Israel has bombed the country daily ever since, causing more than 1,400 deaths and returning Abu-Sitta to the same sinister cycle that began almost a year earlier in Gaza. “Same ammunition, same perpetrators, same injuries, same age groups… I feel it is the same war. Not a different one. And for the same reasons.” He is mostly treating injuries from explosions or falling debris.

Ghassan Abu-Sitta, in the cafeteria of the American University of Beirut.Tamara Saade

“Everyone saw it coming”

He relates the story in the hospital cafeteria, during a break between operations. He has just treated a little girl “with her face split open like a book” by an explosion. “The terrible thing is having to treat children again. I had put it in the back of my mind. But seeing one with an amputated leg, another with a mangled face, seeing the parents… it all comes back to me. There is an expression on the parents’ faces when they realize that they have not been able to protect their children… It is an overwhelming pain that goes beyond any personal feelings,” he says.

Abu-Sitta actually arrived in Lebanon earlier, in August, when the assassinations of Hezbollah’s number two, Fuad Shukr, in Beirut, and Hamas leader Ismail Haniyeh in Tehran led him to conclude that war between Israel and Hezbollah was only a matter of time. He spent a month visiting medical centers and convincing them to prepare for the worst. “I was very concerned to see how fragile the health system had become as a result of four years of economic collapse,” he recalls.

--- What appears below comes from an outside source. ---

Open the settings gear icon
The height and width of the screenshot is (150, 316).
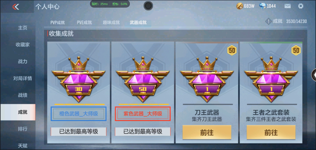[x=301, y=6]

He returned to the UK for the beginning of the academic year at Glasgow University, where he is rector, and Israel acted precisely as he had anticipated. “One of the most disheartening things is that everyone saw it coming,” he says. “And all it would have taken was an arms embargo or sanctions [on Israel], which kept escalating its provocations until it got more of what it wanted. And it is obvious that [Israeli Prime Minister Benjamin] Netanyahu has a clear path until January 20,” when U.S. President Joe Biden will hand over the keys to the White House to the winner of the November election.

In the preceding months his name had been in the news, even though he was not in Gaza or Lebanon. In January, he testified before the International Criminal Court in The Hague, whose prosecutor four months later requested the arrest of Netanyahu, Israeli Defense Minister Yoav Gallant, and three Hamas leaders (of whom Israel believes only one remains alive: Yahya Sinwar, the mastermind of the October 7 attacks), for alleged war crimes and crimes against humanity.

In April, the University of Glasgow appointed him rector, with 80% of student votes. That same month, he was invited to a conference on Palestine in Berlin, along with Yanis Varoufakis, Greece’s famous leftist former finance minister, and his uncle Salman, a Nakba researcher who was banned from “political activity” in Germany after praising in an article the “brave” perpetrators of the October 7 attack, which left nearly 1,200 people — mostly civilians — dead. A minute after Salman began speaking live via video conference, the police cut off the electricity and cancelled the rest of the event.

Abu-Sitta was by then on his way to Berlin. Upon arrival at the airport, he was questioned for three hours and turned around by the German authorities, with an additional ban on entering the Schengen area for a year. Because of the ban, he was also unable to appear in the French Senate, where a Green Party deputy had invited him to speak about the health crisis in Gaza. A court appeal led to the ban being lifted, and in June he spoke in the Spanish Congress of Deputies.

He could now continue to tell other parts of Europe what he witnessed in Gaza, but he feels that he is where he needs to be. He finds it difficult to talk only about medicine or the cases he treats. He speaks calmly, but then quickly turns the conversation to politics, to Israel, to support from the West... He says ironically: “Children live in houses. So, when you bomb houses, you kill children.”